*EXCERPTED RECORDS:*
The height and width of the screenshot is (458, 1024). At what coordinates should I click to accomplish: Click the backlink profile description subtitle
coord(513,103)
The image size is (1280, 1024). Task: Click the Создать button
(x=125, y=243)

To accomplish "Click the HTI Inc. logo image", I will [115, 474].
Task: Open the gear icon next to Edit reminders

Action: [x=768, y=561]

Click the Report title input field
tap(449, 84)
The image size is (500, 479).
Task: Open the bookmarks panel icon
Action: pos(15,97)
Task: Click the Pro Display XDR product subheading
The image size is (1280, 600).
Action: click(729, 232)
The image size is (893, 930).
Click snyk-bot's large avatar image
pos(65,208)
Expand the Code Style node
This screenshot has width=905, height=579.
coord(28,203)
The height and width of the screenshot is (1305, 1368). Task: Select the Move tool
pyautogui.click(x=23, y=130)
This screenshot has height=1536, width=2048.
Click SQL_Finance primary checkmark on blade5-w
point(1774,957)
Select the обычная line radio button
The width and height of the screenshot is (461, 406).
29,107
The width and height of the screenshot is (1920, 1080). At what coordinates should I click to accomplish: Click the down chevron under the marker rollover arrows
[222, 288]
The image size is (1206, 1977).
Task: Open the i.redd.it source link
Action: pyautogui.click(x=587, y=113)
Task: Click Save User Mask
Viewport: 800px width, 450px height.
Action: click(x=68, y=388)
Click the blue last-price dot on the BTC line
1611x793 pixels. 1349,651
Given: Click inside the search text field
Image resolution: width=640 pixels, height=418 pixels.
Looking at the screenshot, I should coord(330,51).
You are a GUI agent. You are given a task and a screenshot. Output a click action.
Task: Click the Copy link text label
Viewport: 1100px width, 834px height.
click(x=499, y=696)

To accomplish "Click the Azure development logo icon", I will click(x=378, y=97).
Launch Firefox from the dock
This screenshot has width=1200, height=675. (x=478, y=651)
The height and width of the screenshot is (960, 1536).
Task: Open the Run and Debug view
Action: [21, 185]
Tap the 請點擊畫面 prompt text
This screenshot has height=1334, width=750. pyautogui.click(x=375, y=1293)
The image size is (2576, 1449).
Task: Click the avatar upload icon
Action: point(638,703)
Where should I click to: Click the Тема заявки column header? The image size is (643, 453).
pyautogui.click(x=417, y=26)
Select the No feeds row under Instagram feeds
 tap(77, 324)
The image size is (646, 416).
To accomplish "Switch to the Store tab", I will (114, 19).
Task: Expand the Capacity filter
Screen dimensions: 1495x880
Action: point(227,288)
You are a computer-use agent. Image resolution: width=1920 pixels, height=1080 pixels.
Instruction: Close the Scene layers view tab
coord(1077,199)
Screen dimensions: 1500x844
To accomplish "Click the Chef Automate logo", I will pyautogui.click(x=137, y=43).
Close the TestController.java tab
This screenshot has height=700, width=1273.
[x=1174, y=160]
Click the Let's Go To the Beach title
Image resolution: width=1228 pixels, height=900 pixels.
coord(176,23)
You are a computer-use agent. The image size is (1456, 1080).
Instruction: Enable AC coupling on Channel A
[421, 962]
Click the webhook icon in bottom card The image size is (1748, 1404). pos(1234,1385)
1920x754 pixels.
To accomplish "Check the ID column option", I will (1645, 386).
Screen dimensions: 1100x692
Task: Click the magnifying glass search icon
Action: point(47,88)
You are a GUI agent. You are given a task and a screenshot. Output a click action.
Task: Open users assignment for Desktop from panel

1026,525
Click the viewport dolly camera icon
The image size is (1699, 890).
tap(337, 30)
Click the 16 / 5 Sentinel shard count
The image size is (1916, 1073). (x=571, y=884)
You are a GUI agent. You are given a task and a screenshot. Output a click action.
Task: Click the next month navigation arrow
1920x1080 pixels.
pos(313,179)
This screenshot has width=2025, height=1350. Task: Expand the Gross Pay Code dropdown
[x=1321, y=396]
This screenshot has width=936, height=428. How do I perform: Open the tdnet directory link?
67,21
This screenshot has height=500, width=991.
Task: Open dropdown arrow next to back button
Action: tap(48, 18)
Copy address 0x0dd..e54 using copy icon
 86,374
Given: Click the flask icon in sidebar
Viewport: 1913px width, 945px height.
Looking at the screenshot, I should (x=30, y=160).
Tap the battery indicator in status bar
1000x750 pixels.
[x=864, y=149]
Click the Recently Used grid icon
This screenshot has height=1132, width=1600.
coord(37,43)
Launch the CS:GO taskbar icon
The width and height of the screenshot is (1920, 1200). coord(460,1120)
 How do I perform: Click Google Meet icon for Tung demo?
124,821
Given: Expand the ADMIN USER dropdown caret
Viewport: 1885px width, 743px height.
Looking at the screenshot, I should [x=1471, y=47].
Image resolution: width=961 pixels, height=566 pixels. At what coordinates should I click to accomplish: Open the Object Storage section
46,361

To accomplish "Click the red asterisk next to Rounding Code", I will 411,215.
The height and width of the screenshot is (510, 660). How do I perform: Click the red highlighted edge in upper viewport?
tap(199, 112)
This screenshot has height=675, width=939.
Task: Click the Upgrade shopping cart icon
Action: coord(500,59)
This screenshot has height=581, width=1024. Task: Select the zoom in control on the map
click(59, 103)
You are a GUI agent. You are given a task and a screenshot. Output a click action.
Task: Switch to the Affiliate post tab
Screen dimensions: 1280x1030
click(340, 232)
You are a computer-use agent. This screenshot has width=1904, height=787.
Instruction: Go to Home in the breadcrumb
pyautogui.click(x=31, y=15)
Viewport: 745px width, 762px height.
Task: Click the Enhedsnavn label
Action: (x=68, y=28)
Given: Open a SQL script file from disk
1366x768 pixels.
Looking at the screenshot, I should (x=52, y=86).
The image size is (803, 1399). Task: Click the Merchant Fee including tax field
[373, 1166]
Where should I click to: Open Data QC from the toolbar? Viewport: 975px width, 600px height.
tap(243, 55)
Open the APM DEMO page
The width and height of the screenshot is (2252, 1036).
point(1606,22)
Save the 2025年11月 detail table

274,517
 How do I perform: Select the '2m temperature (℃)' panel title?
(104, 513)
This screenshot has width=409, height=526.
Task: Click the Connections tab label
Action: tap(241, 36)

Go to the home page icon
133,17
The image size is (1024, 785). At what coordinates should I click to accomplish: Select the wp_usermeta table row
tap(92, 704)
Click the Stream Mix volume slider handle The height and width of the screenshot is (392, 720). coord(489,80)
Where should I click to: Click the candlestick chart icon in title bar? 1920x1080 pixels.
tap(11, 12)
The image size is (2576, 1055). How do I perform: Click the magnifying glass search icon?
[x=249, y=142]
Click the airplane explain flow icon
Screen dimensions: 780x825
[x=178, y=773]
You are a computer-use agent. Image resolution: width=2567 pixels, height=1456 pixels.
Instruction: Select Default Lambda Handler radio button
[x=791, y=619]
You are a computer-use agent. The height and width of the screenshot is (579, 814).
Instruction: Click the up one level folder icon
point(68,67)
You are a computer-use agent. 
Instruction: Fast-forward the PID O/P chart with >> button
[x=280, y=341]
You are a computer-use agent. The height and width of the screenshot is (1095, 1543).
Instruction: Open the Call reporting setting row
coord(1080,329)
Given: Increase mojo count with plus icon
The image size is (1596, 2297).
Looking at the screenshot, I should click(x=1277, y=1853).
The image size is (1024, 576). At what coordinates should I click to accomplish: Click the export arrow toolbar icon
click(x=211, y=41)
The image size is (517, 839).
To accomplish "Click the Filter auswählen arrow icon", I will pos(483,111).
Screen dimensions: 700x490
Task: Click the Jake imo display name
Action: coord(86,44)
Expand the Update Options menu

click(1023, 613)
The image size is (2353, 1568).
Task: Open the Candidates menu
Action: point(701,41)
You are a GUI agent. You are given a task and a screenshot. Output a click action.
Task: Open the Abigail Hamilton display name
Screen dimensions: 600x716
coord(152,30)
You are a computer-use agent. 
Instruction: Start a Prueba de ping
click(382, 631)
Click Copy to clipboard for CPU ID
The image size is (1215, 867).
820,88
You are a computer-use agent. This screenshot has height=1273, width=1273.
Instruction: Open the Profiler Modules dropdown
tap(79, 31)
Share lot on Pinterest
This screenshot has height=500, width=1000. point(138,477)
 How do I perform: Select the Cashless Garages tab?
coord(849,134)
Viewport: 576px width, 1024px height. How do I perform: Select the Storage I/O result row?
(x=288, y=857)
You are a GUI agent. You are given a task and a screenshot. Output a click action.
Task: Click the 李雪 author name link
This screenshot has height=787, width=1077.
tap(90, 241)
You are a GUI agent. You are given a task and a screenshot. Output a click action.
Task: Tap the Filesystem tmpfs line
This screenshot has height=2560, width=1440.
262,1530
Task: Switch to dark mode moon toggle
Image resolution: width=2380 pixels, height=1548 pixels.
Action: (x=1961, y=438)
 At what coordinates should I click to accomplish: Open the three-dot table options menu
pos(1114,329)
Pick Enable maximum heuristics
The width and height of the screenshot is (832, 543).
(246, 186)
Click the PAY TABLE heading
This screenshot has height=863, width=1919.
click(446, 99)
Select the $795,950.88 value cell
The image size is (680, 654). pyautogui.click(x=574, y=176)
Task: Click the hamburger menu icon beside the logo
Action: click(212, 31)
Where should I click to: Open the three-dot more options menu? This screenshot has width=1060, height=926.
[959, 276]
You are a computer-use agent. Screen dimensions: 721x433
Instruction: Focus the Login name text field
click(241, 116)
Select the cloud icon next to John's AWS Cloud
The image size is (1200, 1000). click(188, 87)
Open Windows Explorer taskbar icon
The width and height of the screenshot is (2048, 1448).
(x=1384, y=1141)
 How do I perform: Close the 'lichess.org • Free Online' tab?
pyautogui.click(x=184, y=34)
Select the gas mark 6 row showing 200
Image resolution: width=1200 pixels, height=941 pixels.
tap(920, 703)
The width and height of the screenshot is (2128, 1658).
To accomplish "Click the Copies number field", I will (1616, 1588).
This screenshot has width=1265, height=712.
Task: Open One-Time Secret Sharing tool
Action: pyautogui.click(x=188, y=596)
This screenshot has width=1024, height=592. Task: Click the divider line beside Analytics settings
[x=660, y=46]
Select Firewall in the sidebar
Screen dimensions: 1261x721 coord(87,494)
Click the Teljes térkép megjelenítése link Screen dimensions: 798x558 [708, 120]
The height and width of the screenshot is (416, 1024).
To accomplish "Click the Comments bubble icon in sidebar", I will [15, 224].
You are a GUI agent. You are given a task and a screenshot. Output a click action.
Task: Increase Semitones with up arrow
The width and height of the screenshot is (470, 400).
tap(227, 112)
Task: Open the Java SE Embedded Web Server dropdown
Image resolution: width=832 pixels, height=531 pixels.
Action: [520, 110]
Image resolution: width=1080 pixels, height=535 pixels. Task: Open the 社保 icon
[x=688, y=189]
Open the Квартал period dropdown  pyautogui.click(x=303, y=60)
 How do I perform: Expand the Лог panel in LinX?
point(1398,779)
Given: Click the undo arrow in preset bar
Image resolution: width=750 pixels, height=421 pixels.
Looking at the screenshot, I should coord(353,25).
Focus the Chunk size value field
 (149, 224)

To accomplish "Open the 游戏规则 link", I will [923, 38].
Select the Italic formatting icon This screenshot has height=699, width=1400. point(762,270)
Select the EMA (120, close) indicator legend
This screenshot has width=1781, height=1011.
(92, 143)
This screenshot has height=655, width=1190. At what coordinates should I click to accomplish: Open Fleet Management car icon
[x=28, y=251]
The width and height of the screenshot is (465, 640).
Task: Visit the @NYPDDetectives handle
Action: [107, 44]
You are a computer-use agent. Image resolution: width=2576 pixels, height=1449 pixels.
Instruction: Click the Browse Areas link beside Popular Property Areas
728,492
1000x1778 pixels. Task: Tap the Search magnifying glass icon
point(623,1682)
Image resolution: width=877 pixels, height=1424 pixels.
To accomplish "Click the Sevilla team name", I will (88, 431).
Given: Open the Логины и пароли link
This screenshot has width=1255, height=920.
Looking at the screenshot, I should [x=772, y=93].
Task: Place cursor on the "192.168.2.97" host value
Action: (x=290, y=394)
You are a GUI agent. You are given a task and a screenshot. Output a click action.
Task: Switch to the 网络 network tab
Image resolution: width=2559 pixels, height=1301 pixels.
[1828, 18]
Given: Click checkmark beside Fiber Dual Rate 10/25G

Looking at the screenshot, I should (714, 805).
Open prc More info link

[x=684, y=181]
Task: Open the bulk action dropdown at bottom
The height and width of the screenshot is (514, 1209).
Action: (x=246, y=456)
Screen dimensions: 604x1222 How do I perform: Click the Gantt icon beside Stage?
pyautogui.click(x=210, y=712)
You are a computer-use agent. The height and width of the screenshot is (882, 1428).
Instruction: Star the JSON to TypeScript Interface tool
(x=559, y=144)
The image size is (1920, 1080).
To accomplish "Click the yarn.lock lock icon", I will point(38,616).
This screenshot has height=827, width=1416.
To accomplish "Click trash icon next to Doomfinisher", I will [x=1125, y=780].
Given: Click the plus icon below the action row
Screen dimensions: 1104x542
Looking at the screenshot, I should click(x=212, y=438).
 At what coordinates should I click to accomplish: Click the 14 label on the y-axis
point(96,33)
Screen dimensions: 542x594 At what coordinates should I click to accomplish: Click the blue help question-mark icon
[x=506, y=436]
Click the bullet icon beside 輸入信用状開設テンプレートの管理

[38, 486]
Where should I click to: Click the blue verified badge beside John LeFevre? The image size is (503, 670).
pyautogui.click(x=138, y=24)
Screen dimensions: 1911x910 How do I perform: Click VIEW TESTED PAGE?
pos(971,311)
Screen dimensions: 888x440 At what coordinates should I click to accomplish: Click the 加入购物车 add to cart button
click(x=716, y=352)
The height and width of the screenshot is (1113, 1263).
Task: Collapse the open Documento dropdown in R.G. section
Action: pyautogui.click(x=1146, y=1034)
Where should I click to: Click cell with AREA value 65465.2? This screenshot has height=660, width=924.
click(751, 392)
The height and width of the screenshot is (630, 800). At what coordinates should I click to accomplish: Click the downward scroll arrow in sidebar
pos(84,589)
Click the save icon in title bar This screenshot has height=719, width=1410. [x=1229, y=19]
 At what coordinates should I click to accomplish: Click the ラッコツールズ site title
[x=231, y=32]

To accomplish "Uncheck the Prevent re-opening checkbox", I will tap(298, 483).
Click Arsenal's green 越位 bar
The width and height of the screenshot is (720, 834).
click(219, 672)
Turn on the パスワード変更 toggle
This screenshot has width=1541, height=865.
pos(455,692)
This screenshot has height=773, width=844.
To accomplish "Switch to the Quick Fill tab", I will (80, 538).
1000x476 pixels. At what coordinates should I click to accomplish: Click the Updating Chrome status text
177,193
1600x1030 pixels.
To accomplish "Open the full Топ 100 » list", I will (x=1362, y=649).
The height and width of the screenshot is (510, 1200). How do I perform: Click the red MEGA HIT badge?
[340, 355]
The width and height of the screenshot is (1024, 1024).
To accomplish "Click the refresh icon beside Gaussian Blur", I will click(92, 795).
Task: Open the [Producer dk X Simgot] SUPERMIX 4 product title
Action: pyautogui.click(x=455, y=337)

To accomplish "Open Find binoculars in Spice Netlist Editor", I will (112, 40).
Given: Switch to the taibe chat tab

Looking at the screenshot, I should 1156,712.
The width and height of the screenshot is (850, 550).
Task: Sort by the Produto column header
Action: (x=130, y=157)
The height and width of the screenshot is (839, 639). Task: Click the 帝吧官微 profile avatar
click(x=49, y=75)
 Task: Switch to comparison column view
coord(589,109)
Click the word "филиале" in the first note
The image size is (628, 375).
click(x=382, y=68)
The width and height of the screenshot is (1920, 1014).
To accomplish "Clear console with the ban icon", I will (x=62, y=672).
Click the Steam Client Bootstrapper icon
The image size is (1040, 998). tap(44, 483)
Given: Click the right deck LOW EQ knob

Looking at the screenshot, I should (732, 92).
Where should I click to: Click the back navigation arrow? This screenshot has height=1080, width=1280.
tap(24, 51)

*EXERCISE DESCRIPTION:* Can you give the listing lines again, starting at the line containing "1000x1778 pixels. Task: Tap" and ending at the line containing "will (88, 431).", with "Sevilla" swapped for "Valencia" and nothing else changed?

*THE RESULT:*
1000x1778 pixels. Task: Tap the Search magnifying glass icon
point(623,1682)
Image resolution: width=877 pixels, height=1424 pixels.
To accomplish "Click the Valencia team name", I will (88, 431).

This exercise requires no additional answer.